» Exercise brief
Output the data as a two-column CSV with the headers input and output, one row per entry, running from the start of the data up to and including the line containing "tap(86, 92)". Put each entry's text and its answer in a quoted field each, replace line breaks with spaces, and leave the pictures out.
********************
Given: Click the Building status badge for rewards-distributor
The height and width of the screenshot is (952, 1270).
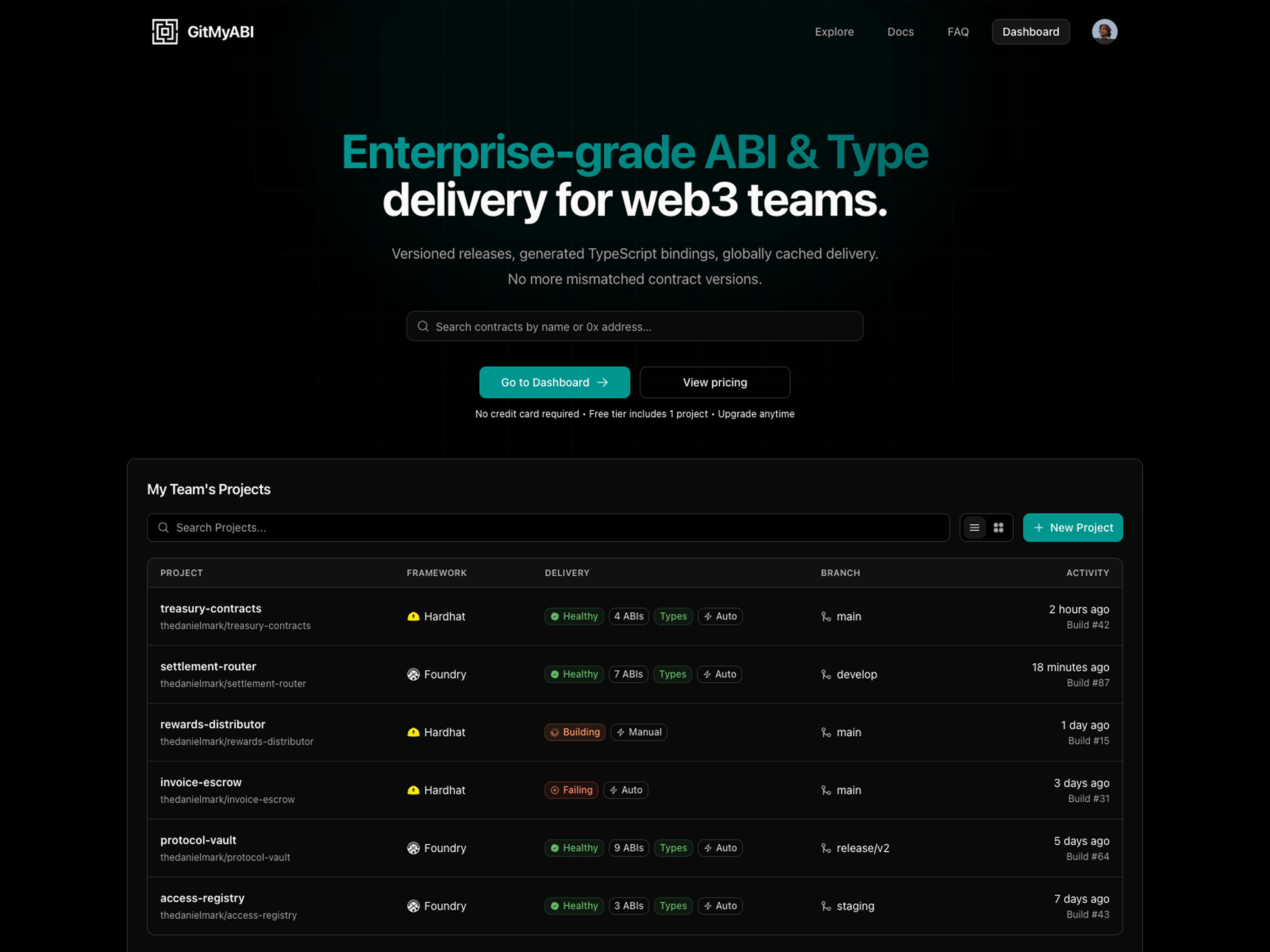Looking at the screenshot, I should coord(575,731).
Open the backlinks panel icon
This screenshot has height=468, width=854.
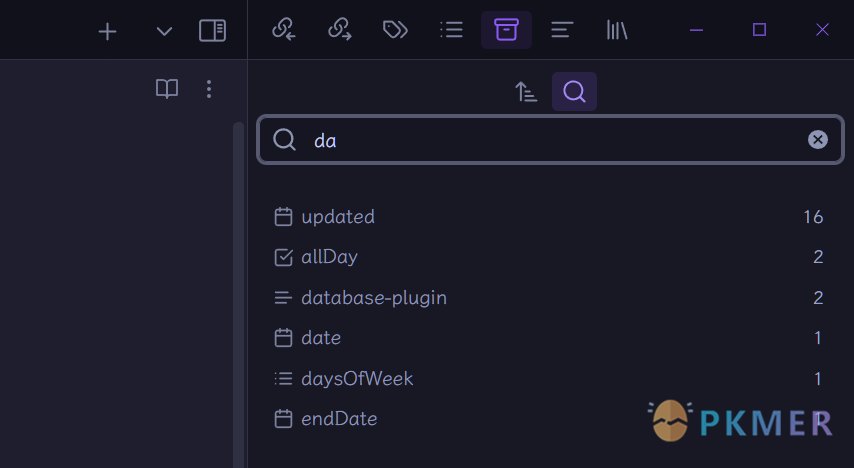tap(284, 30)
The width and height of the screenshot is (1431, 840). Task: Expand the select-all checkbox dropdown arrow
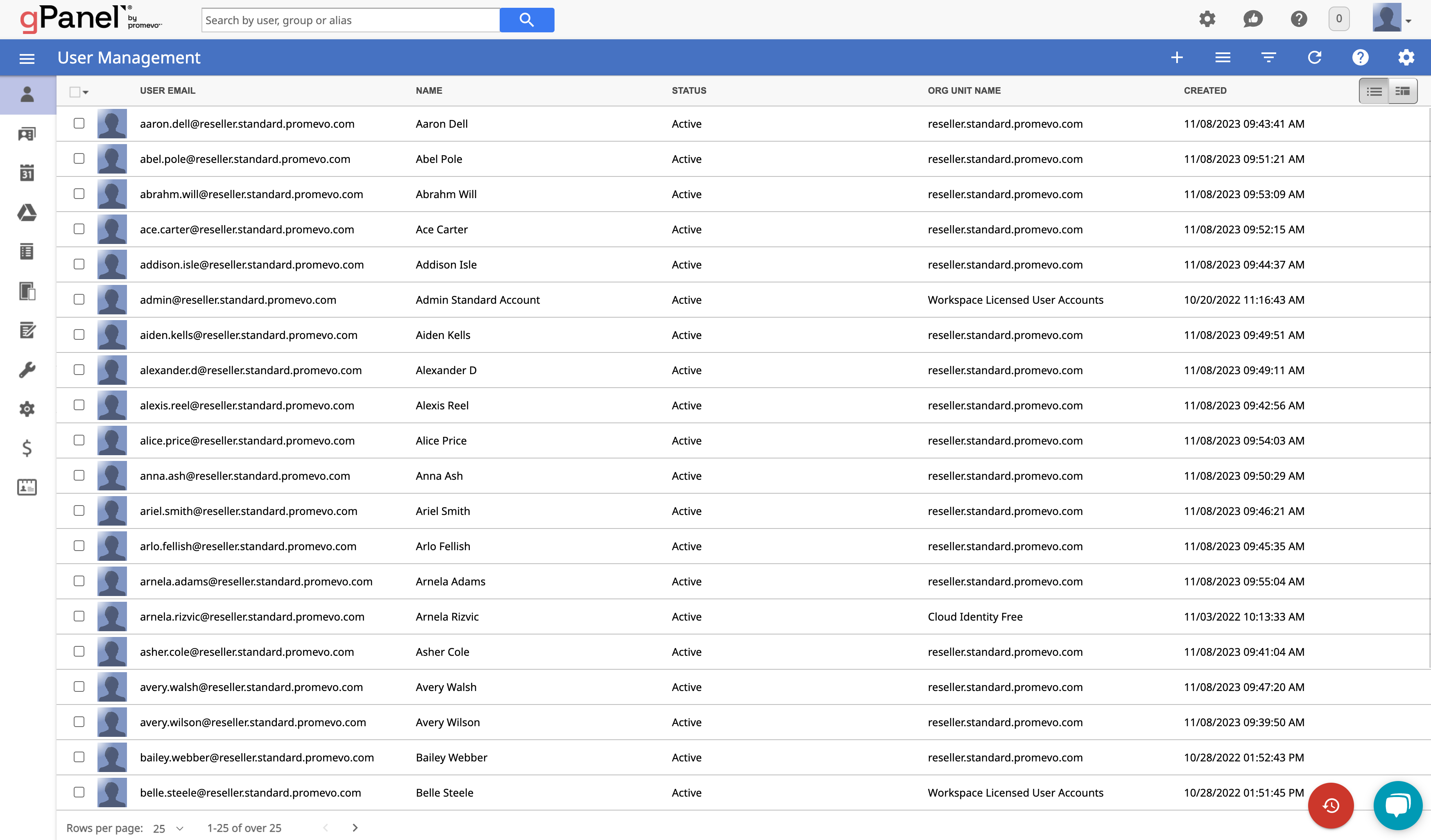tap(86, 92)
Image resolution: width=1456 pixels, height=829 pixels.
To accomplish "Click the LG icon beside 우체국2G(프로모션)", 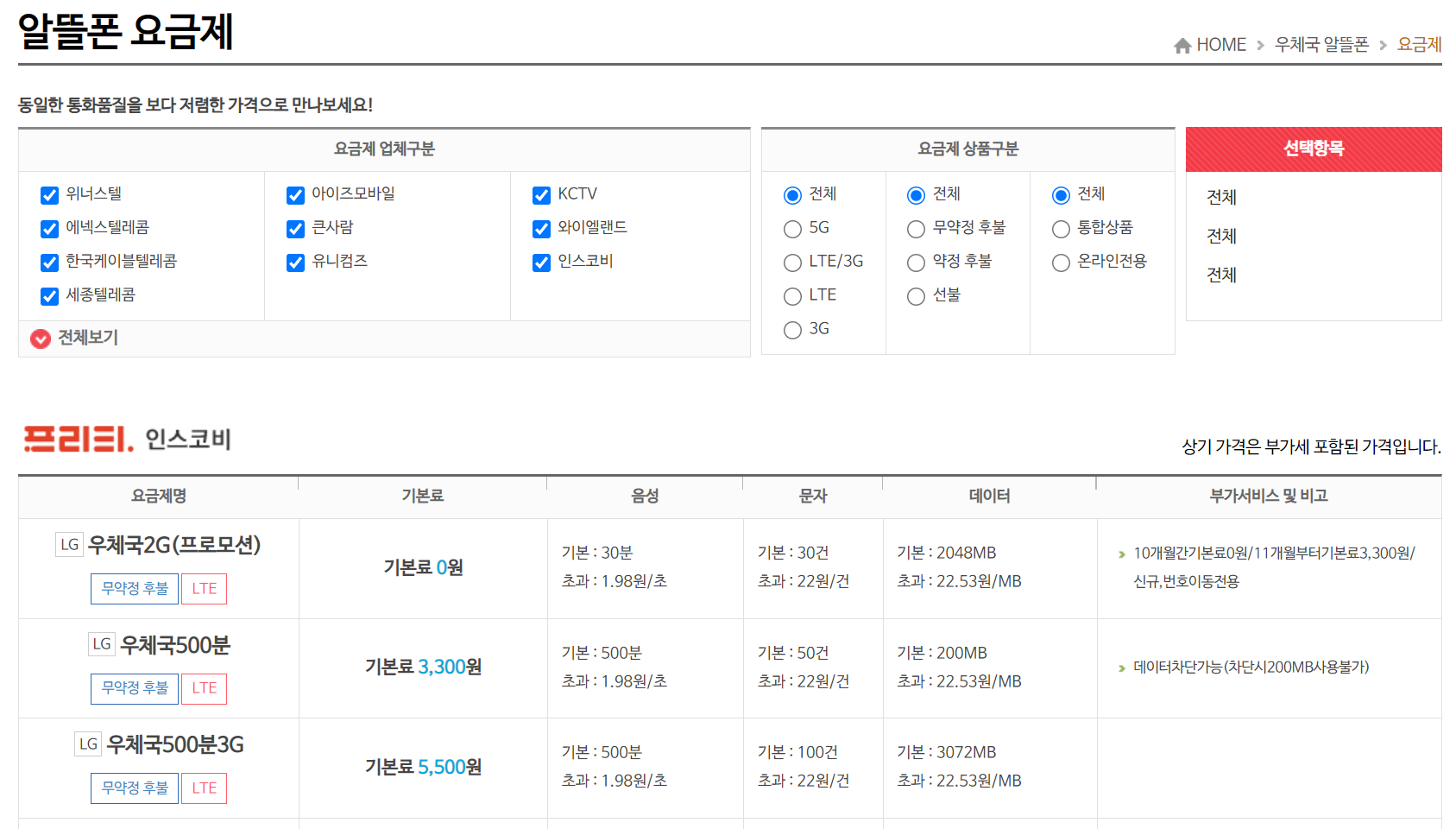I will click(70, 543).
********************
» Written answer
input,output
"Given: Click the Building status badge for rewards-distributor The height and width of the screenshot is (952, 1270).","Looking at the screenshot, I should coord(575,731)."
"Open the backlinks panel icon This screenshot has height=468, width=854.","tap(284, 30)"
"The width and height of the screenshot is (1431, 840). Task: Expand the select-all checkbox dropdown arrow","tap(86, 92)"